* **Your assignment**:
Scan the listing below for lines with "item" in them. Give their number and nothing more.

* **Entries supplied**:
◇ ◇ ◇ ◇ ◇
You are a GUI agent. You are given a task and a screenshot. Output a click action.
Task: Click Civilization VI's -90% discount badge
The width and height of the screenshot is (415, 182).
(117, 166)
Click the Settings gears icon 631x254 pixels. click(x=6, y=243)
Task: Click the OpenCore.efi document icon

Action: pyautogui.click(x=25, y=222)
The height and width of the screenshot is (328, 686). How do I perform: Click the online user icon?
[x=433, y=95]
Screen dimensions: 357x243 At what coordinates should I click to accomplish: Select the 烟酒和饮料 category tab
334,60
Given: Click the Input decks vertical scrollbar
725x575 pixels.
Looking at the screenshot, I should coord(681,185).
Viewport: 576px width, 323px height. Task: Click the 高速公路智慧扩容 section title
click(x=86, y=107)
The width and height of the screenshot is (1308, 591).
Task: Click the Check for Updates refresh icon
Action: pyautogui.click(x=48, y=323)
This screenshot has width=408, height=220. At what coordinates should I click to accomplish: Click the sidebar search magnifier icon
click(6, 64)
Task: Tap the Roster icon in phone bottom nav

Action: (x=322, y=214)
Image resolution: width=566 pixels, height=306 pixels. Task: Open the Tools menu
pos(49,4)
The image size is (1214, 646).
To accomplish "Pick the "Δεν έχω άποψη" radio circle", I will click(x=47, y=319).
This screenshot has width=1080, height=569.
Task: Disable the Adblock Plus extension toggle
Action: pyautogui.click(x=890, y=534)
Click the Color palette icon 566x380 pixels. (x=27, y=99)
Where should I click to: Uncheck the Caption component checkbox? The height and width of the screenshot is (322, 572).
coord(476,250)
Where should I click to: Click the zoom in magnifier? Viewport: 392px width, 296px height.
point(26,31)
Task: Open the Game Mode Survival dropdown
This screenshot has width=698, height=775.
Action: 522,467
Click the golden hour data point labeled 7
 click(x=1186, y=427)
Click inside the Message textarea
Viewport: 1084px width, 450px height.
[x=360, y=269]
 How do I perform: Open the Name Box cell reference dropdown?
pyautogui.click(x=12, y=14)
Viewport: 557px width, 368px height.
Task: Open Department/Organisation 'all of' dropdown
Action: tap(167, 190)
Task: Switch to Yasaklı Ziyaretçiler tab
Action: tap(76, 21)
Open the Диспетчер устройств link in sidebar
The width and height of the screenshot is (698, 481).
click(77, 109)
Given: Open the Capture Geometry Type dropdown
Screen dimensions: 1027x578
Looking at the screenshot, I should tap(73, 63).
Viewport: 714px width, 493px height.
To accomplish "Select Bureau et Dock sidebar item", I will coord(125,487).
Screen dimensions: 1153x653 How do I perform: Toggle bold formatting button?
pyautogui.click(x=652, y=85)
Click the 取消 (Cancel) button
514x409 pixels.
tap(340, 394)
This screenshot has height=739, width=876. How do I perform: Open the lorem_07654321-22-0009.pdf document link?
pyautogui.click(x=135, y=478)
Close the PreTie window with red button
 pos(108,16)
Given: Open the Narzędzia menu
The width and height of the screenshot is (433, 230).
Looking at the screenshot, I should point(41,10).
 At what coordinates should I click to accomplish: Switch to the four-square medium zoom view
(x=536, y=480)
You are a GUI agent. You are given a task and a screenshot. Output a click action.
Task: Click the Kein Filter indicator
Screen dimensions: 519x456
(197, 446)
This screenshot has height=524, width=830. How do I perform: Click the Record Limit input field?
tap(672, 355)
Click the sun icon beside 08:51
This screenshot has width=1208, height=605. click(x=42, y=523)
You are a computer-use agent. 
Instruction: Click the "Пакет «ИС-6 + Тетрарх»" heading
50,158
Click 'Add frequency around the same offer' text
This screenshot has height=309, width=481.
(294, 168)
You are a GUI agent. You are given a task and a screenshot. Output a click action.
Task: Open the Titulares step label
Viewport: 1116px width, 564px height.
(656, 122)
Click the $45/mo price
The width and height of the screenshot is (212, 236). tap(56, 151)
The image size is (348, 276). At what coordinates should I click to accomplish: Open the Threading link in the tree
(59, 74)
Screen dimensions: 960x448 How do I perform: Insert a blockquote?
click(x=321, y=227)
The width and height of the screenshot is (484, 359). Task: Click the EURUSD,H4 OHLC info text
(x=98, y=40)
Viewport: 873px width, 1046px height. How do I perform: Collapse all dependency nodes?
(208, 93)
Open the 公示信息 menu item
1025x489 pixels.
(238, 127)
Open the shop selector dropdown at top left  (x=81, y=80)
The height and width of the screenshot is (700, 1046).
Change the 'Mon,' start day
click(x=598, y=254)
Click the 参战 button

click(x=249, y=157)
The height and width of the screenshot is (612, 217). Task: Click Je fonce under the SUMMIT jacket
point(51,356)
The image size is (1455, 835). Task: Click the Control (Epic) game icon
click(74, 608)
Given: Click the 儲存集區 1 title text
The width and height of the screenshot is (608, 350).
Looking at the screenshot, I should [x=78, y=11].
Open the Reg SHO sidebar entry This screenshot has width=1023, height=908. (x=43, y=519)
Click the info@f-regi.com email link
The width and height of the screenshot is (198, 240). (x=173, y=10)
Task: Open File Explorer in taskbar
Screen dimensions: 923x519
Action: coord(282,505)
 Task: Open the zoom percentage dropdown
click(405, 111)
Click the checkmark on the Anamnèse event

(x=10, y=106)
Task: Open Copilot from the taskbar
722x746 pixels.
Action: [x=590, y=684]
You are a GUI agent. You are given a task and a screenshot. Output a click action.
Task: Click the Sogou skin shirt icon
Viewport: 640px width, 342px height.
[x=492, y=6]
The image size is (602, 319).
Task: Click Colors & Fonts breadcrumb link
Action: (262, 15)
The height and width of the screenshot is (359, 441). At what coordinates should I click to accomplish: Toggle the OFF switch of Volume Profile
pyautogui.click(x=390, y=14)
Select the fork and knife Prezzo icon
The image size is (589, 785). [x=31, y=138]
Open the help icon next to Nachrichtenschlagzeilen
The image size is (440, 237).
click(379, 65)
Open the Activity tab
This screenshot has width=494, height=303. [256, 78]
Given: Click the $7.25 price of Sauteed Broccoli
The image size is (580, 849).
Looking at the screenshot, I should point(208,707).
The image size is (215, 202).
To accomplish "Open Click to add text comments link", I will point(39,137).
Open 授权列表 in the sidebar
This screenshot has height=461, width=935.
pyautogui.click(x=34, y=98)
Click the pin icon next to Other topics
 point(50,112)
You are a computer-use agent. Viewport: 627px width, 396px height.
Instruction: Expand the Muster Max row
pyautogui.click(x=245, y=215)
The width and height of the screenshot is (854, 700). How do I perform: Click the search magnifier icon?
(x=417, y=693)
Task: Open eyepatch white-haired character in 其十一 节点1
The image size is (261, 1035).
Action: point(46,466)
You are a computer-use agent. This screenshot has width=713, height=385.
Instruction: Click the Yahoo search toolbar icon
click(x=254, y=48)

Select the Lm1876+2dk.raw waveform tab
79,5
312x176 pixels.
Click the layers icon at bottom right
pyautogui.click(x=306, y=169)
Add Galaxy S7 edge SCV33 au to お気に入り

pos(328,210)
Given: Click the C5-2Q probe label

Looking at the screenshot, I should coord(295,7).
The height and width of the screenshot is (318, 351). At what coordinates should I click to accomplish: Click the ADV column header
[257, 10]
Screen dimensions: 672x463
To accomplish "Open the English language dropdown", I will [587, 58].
◇ ◇ ◇ ◇ ◇
* **Your response**:
2